The records:
*** Block opens ***
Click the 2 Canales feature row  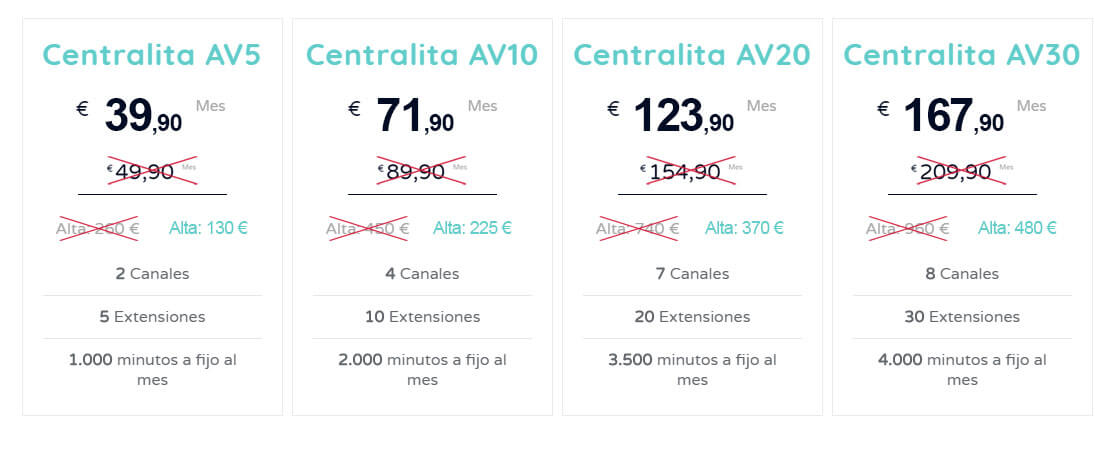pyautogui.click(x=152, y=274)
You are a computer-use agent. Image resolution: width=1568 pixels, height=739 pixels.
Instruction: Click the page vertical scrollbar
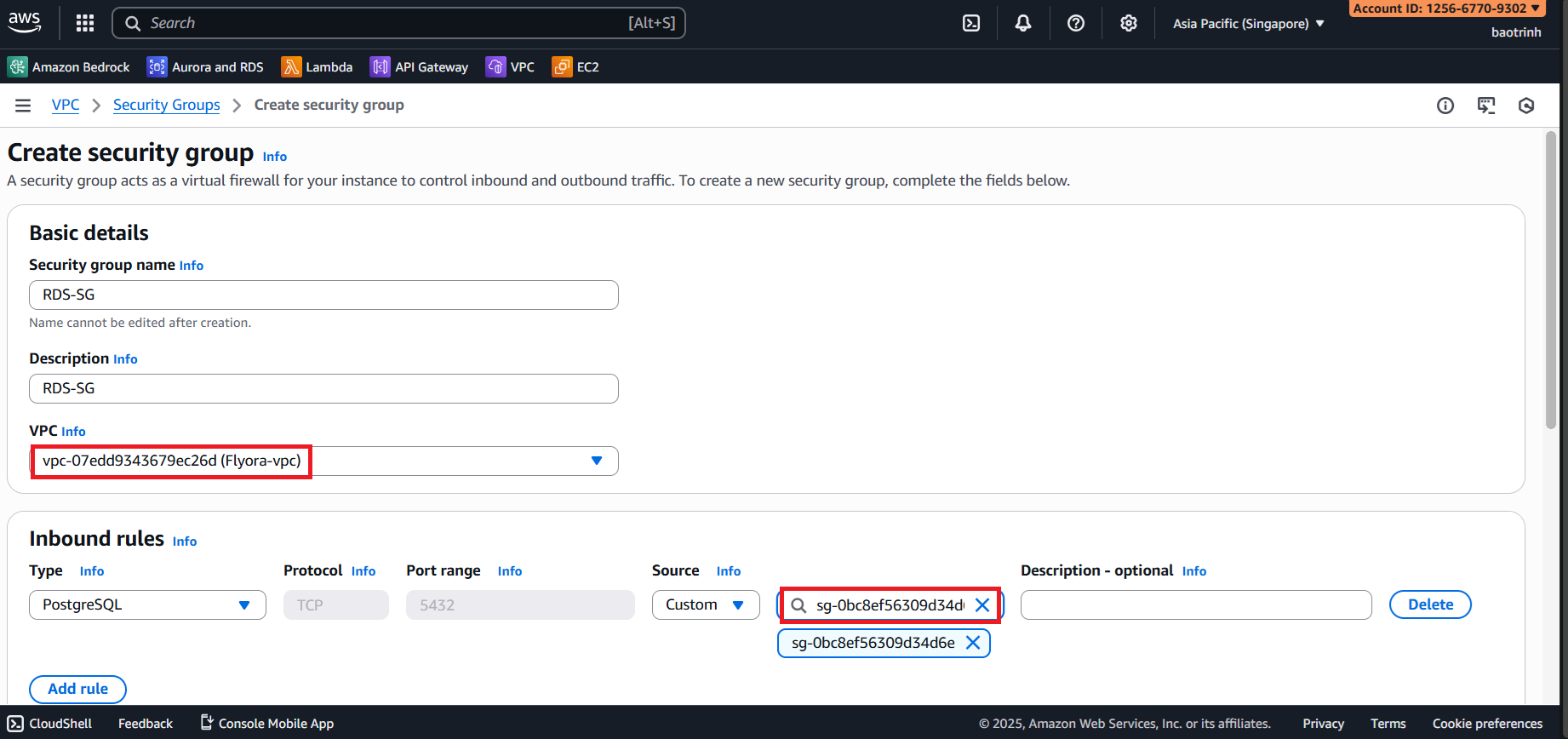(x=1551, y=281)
*** Block closes ***
*** Block opens ***
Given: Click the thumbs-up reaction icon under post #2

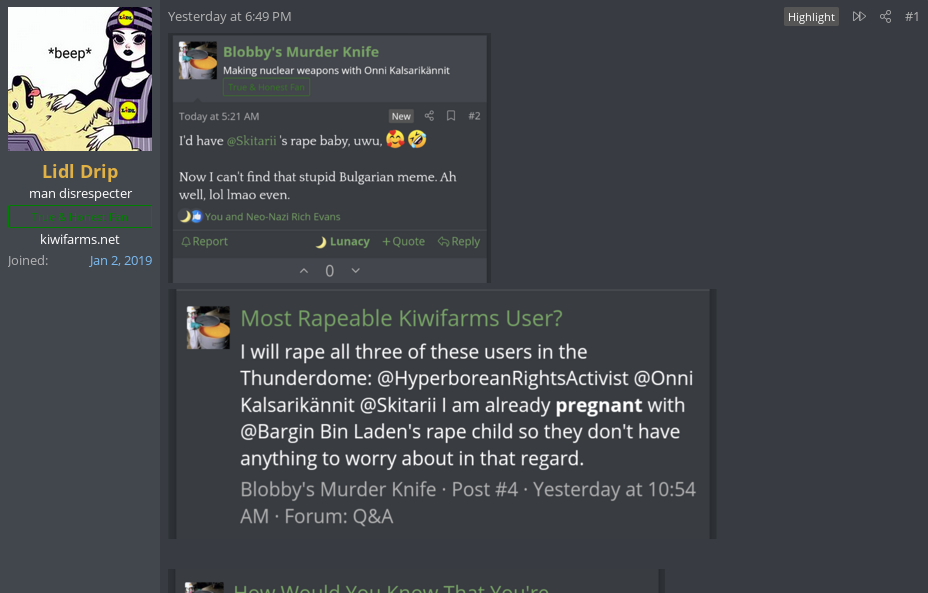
*** Block closes ***
*** Block opens ***
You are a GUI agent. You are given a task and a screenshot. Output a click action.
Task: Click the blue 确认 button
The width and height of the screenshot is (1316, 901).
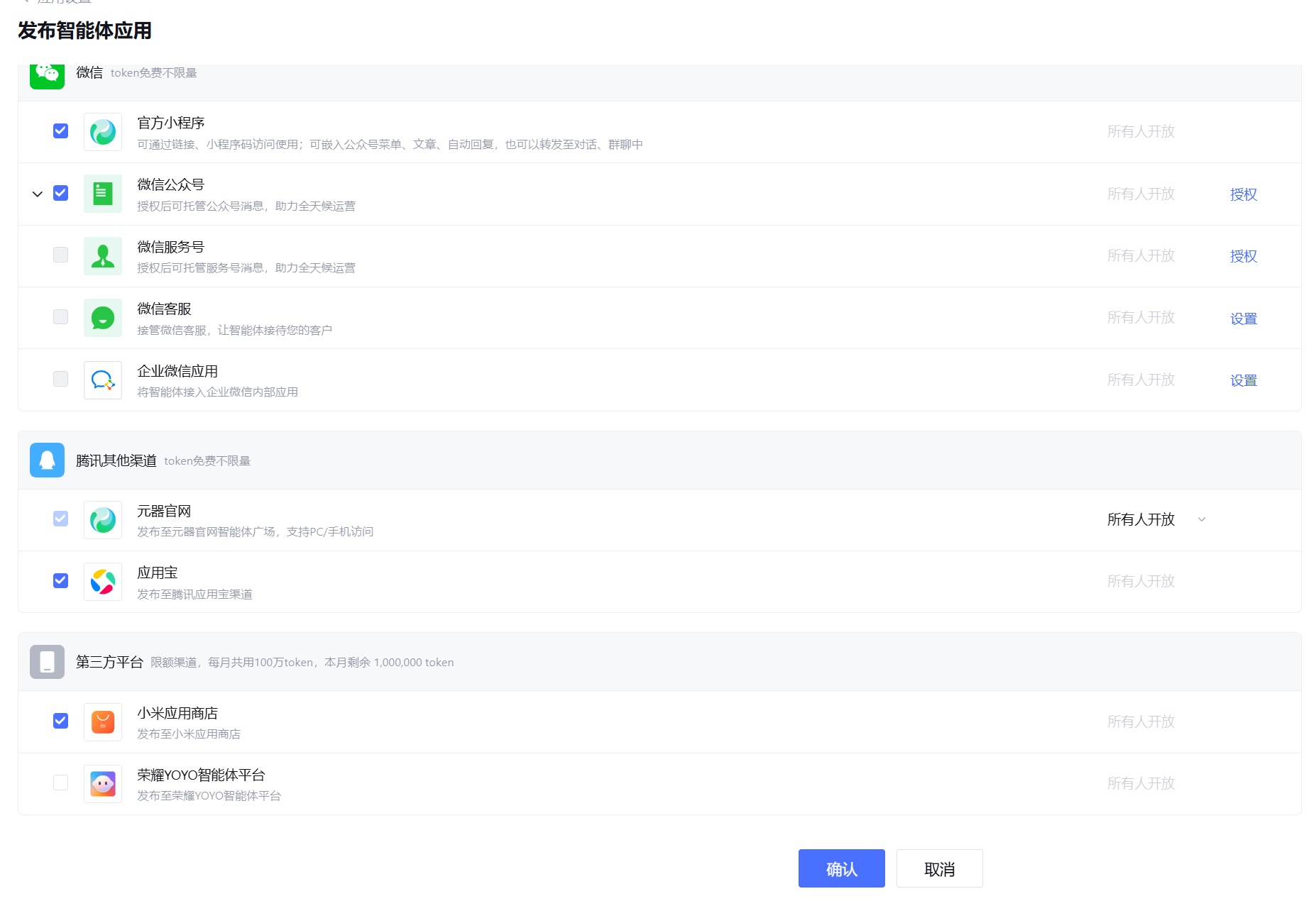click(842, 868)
*** Block closes ***
What you have to do: Find out how many lines above hold "agent". Write only the number.

The answer: 2